In practice, most data governance initiatives are with respect to relational data only. A few companies have extended this to cover content such as documents. To date, virtually no-one is applying it to big data although the imperatives of data governance apply as much to big data as they do to conventional types of data. Where there is any spreadsheet governance, this is typically treated as entirely separate from data governance. In principle, all sorts of information, in whatever format, should fall within the remit of data governance.
Data governance is about the policies already discussed, and the people and processes that implement and monitor adherence to those policies. In other words you define an appropriate policy, then set up the processes that you will use to ensure that the policy is met, and assign responsibility to relevant individuals (often data stewards) who will monitor and assure the results.
Data governance is not a technology per se but is supported by a variety of different technologies.

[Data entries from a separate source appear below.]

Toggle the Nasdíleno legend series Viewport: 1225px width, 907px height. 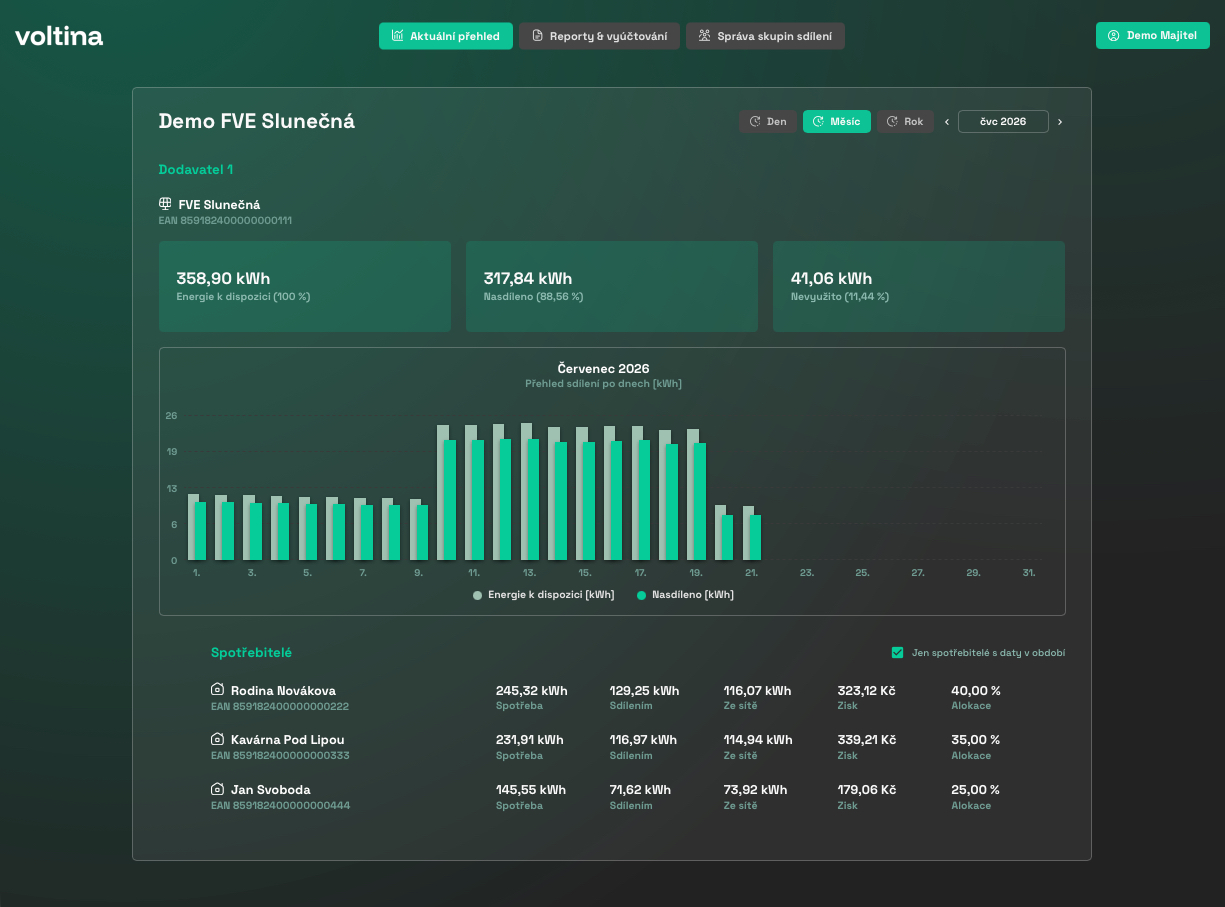point(685,595)
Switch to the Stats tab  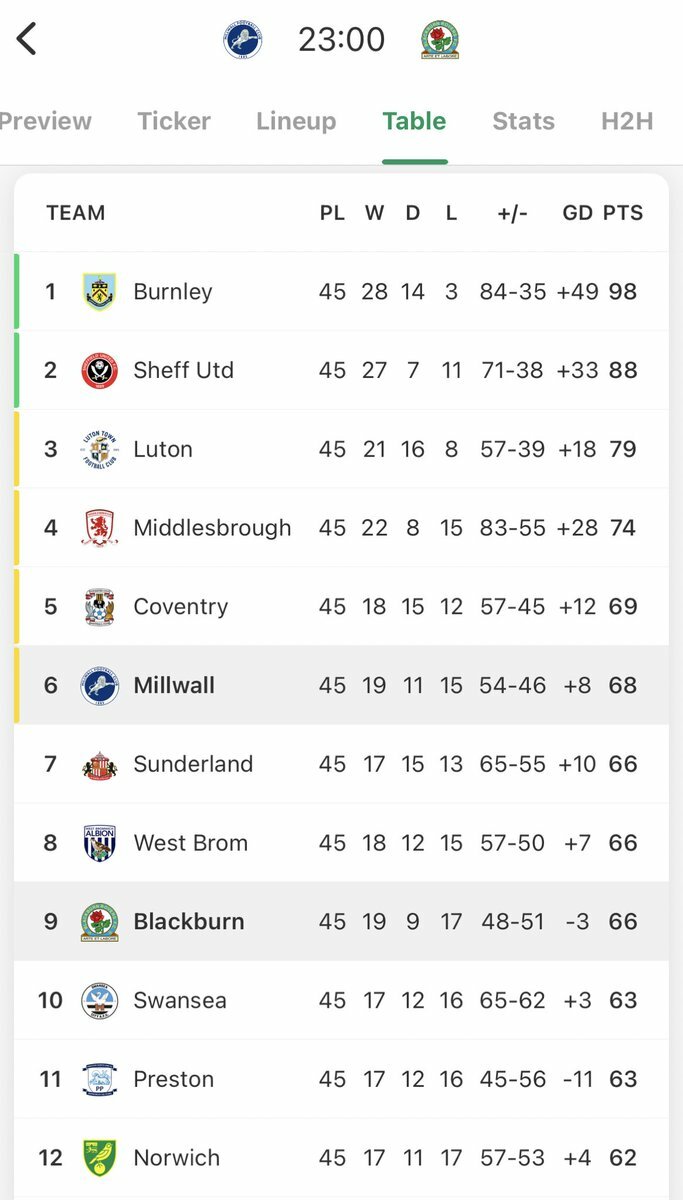click(x=523, y=121)
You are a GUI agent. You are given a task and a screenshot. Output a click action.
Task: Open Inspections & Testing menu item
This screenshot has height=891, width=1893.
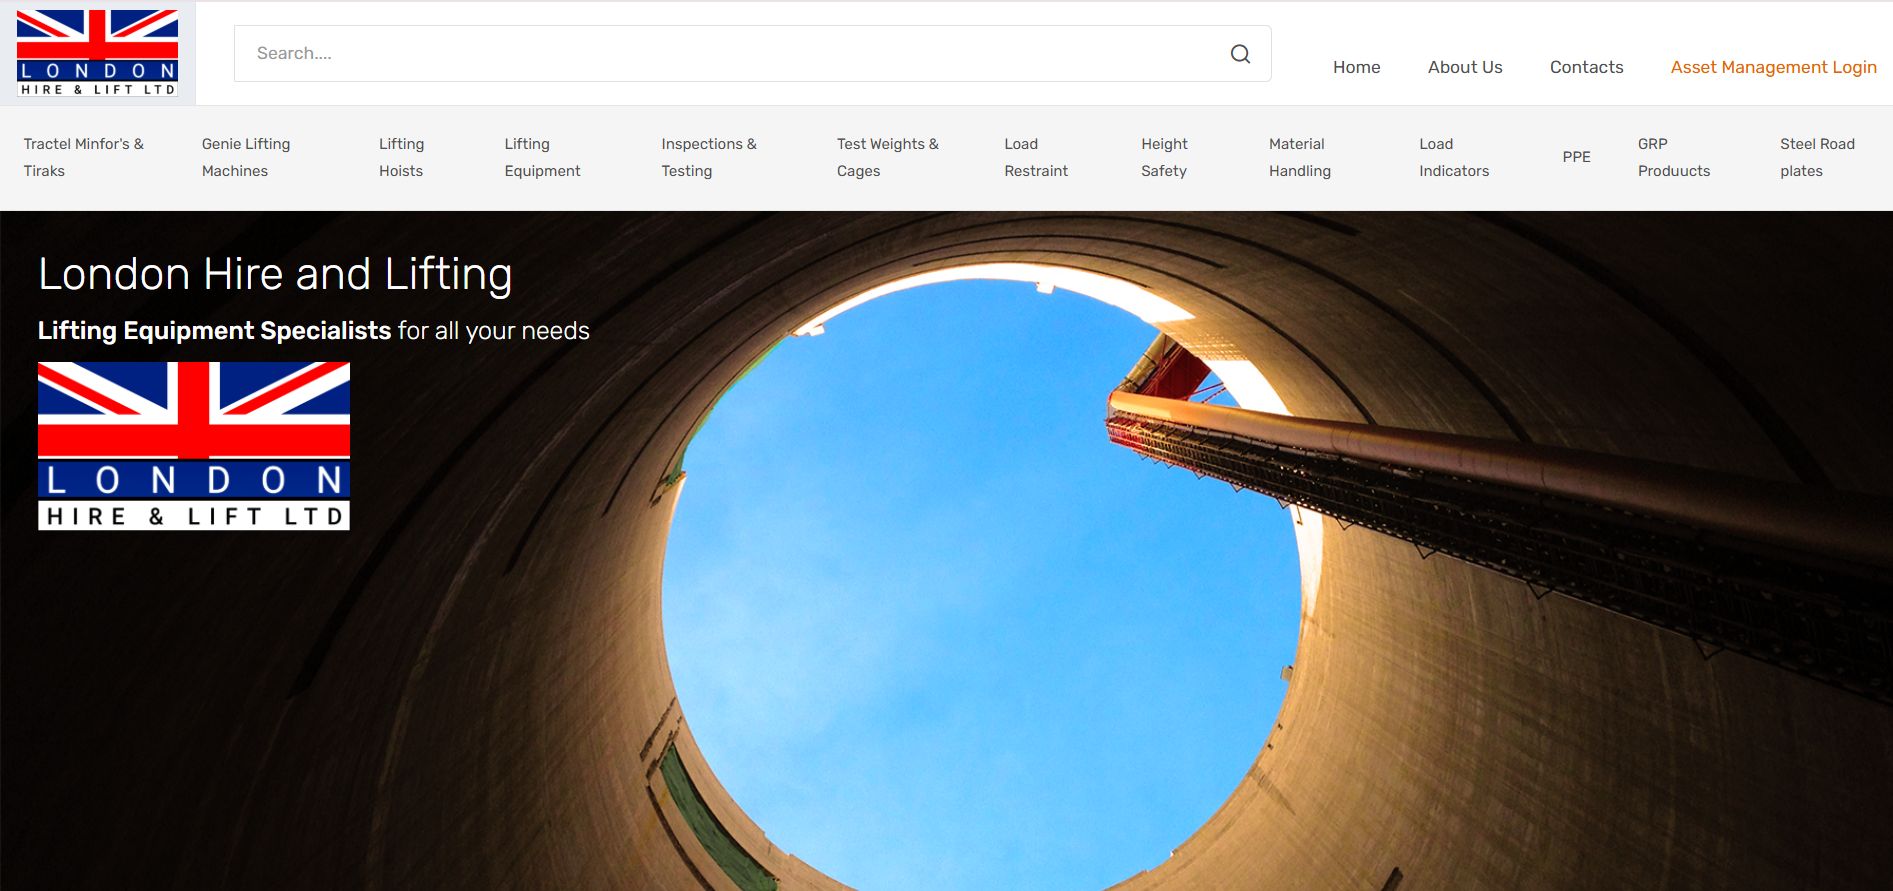708,157
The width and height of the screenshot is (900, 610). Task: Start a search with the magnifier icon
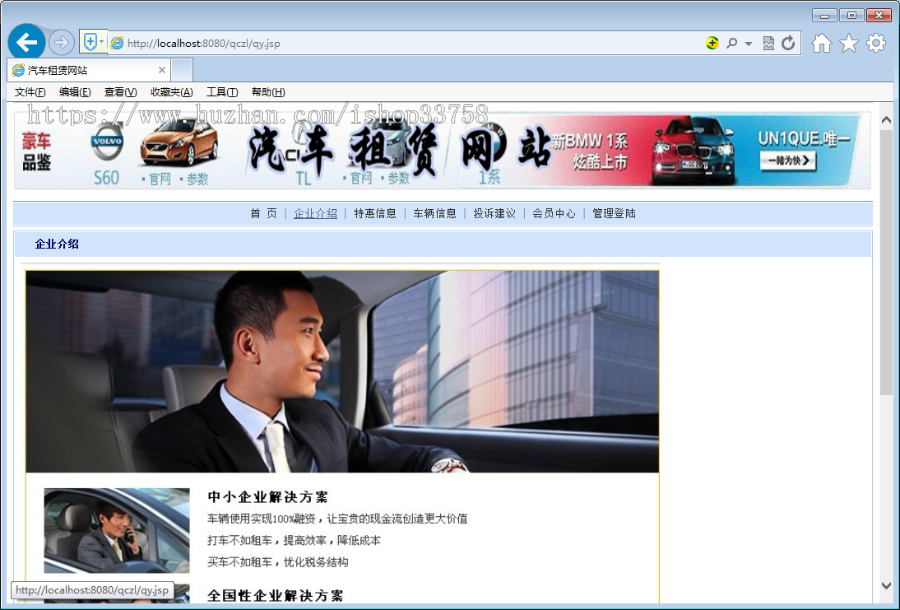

There are technologies that support data governance in its monitoring and preventative aspects, such as master data management, data quality, and data profiling and discovery but each of these can be deployed without any attempt at data governance and it is entirely possible, if difficult, to implement data governance without some or all of these technologies.
A separate subset of technologies that support the data governance function are related to security and compliance, specifically static and dynamic data masking and test data management.

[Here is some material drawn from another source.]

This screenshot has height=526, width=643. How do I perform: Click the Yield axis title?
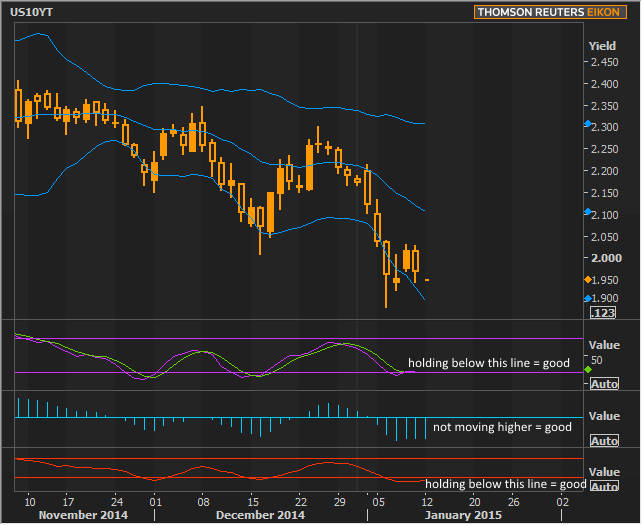coord(602,46)
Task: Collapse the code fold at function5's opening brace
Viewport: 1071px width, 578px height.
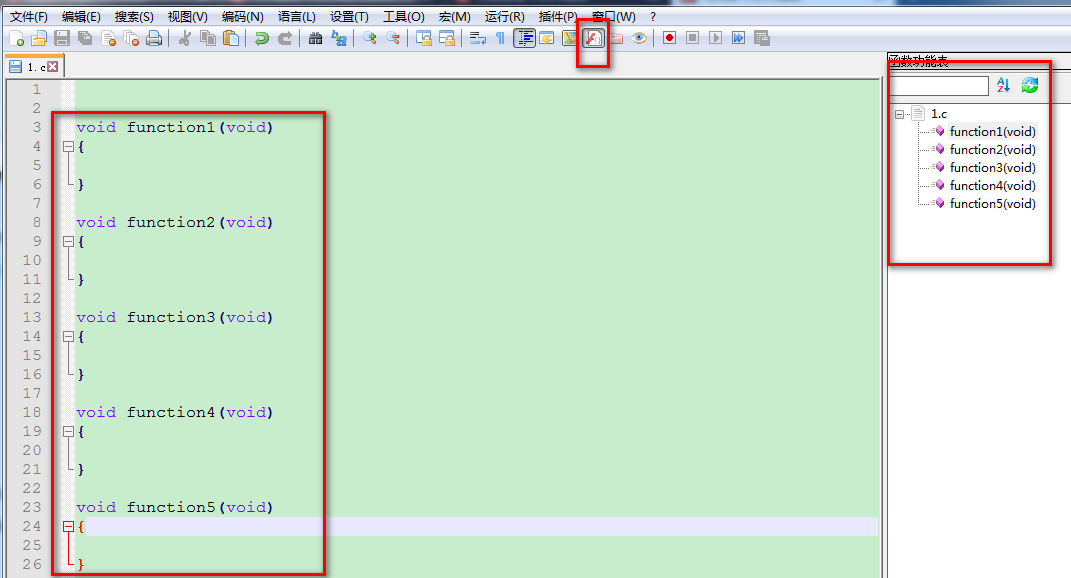Action: (x=66, y=525)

The only true products that are directly aimed at data governance (and nothing else)—and these are few and far between—are those that aim to capture and manage the policy and process aspects of data governance, supporting data stewards with functions such as issue tracking and managing data sharing. Business glossaries and reference data management may both be included in this category but are also commonly provided by data quality vendors.

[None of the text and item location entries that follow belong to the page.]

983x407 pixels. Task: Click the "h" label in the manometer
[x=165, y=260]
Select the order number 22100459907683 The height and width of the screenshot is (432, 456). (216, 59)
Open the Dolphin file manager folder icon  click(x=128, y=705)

Data governance is driven by a confluence of interests: the CMO may want to have more accurate information about customers so that he can market to them more effectively, the CSO wants to ensure that data masking is applied to sensitive data, the compliance officer wants to make sure that data archival and retention policies are adhered to, and so on. We also know of cases where the head of personnel has been actively involved in data governance and, indeed, any C level executive may be actively involved, depending on circumstances. Because of the nature of the technologies involved, the CIO and others within IT will have a significant input into any decision making.
Typically, data governance comes under the aegis of a data governance council that reports at board level, often with a C level executive on the council. It is arguable that Chief Data Officers, where they are in place, should take on this role. In terms of actual implementation and maintenance the people most likely to be involved are business analysts and data stewards, who will often work closely together.
Historically most compliance requirements have been around the processes used to manipulate data. The accuracy of the data itself was of no concern. Sarbanes-Oxley and its derivatives are a classic example of this. However, this is starting to change. Solvency II, MiFID II, Basel III and Dodd-Frank are all examples of legislation that apply to data as well processes. The words used by both Solvency II and MiFID II are telling: "data should be accurate, complete and appropriate". While these acts do not actually mandate data governance they come as close to doing so as possible without actually saying so. And note that they do not limit themselves to data in your databases: it equally applies to data in, say, spreadsheets.
The reason this is important is because we expect more governments to introduce more legislation that is focused, at least in part, on data accuracy and completeness. Of course, there is already a significant focus on data privacy.
Vendors have been slow to introduce features specifically designed to support data governance, as opposed to complementary technologies such as data quality. The only common exception is support for a 'Data Steward' interface but this does not necesssarily provide additional capabilities.
In terms of more functionality the exceptions are Ataccama, which provides a tracking facility to monitor that processes are being followed; Kalido, which offers a policy control and management suite that supports the definition of the policies to be enforced together with monitoring thereof; and Collibra, which is a data governance specialist. More recently, IBM has introduced its Business Information Exchange product, which is a policy hub not just for data governance policies but also for use in business, security and privacy requirements that go beyond pure governance. IBM is also making a significant push around the governance of big data. Varonis is a leading supplier of data governance solutions for unstructured data.
To a significant extent the reason why data quality vendors have been slow to add specific data governance features is essentially because the former are data-driven while data governance is process-centric. Bearing this in mind it is interesting that Trillium has recently forged a partnership with Collibra, which is one of the few (only?) companies to specialise specifically in data governance software.